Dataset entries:
____________________

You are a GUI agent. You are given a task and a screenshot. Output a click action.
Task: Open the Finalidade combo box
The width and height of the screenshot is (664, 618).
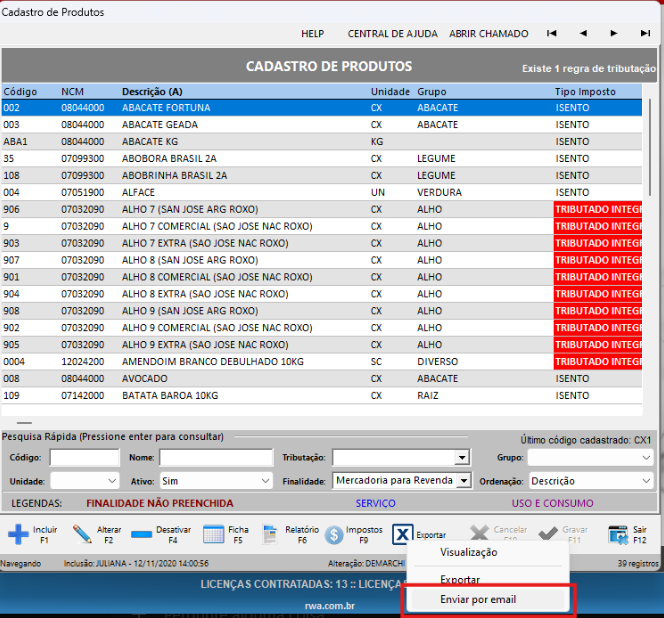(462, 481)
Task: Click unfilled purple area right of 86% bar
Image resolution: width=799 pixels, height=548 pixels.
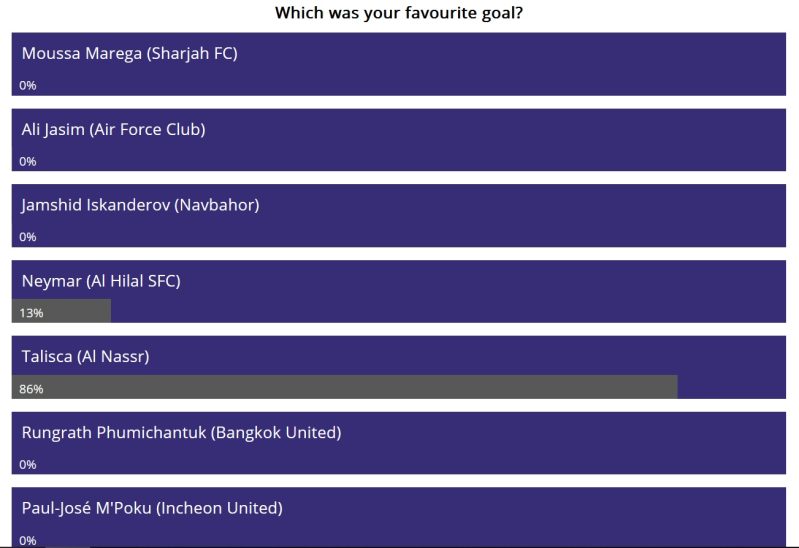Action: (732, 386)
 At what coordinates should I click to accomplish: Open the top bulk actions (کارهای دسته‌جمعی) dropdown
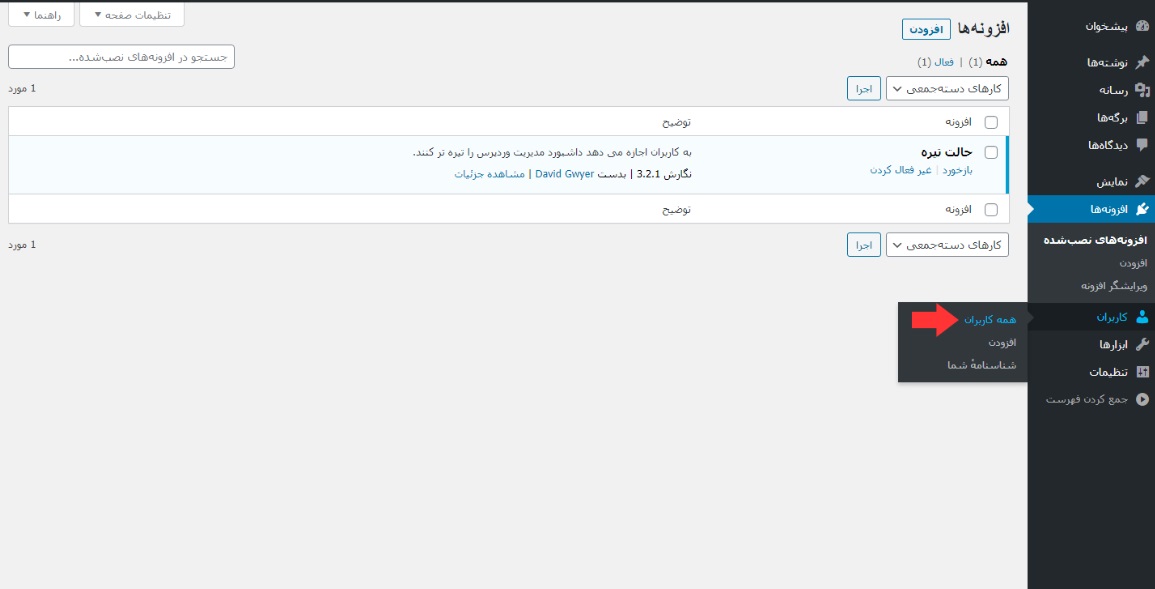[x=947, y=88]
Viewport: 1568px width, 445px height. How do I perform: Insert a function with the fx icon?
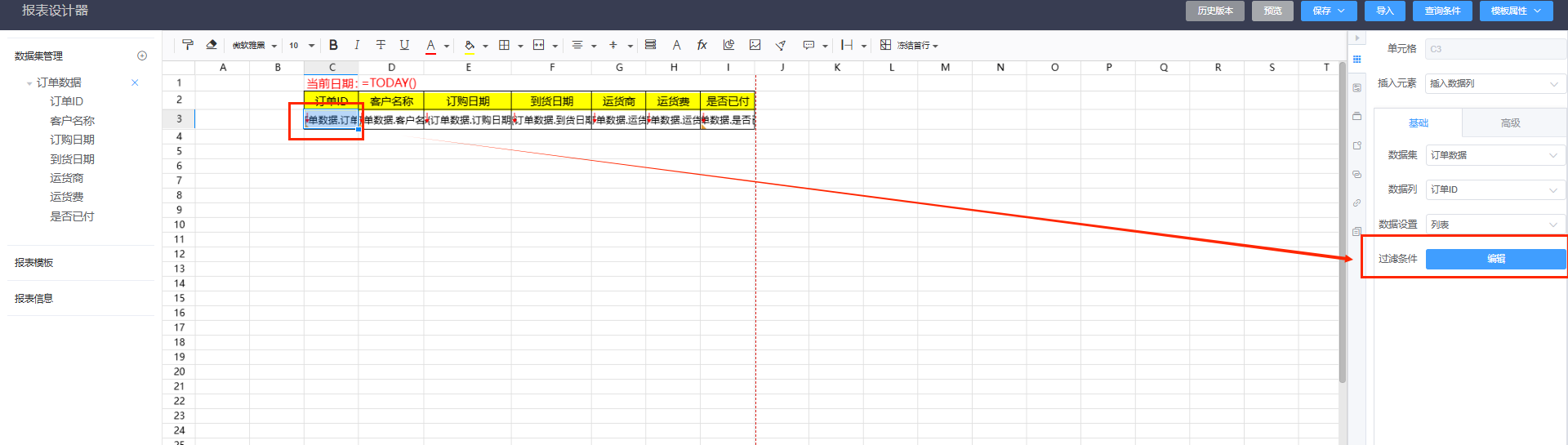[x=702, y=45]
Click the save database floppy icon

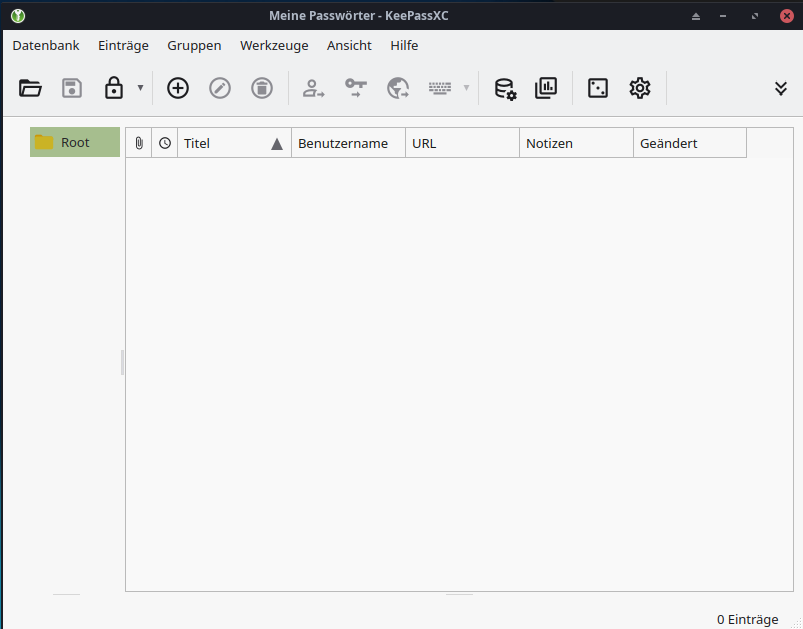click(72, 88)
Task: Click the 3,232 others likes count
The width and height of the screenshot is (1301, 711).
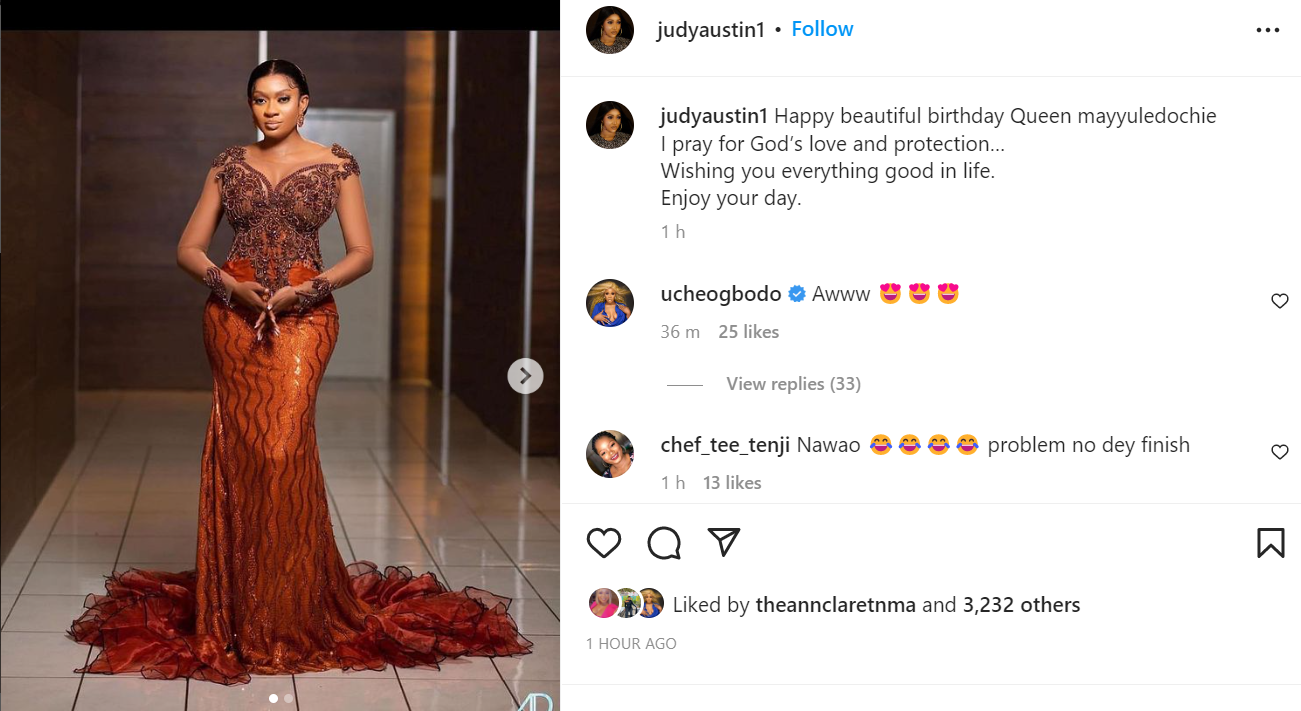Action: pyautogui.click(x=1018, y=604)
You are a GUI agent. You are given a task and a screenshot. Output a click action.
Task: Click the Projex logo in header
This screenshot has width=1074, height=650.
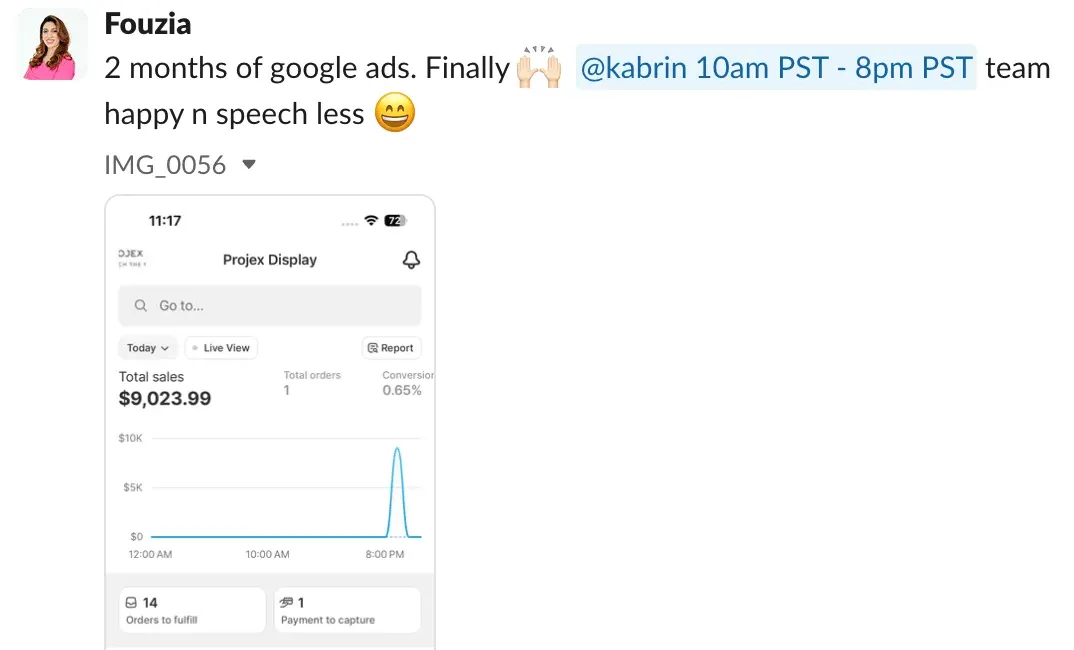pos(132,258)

____________________

WORK INSTRUCTIONS:
Set down the entries above word for word, but drop any image.

ANSWER TO THIS PROBLEM:
You are a GUI agent. You are given a task and a screenshot. Output a click action.
Task: Open the Finalidade combo box
The width and height of the screenshot is (664, 618).
(462, 481)
Task: Click unfilled purple area right of 86% bar
Image resolution: width=799 pixels, height=548 pixels.
Action: (732, 386)
 At what coordinates should I click to accomplish: Open the top bulk actions (کارهای دسته‌جمعی) dropdown
[x=947, y=88]
Viewport: 1568px width, 445px height. How do I perform: Insert a function with the fx icon?
[x=702, y=45]
Click the save database floppy icon

click(72, 88)
Task: Click the 3,232 others likes count
The width and height of the screenshot is (1301, 711).
Action: pyautogui.click(x=1018, y=604)
You are a GUI agent. You are given a task and a screenshot. Output a click action.
Task: Click the Projex logo in header
This screenshot has width=1074, height=650.
pos(132,258)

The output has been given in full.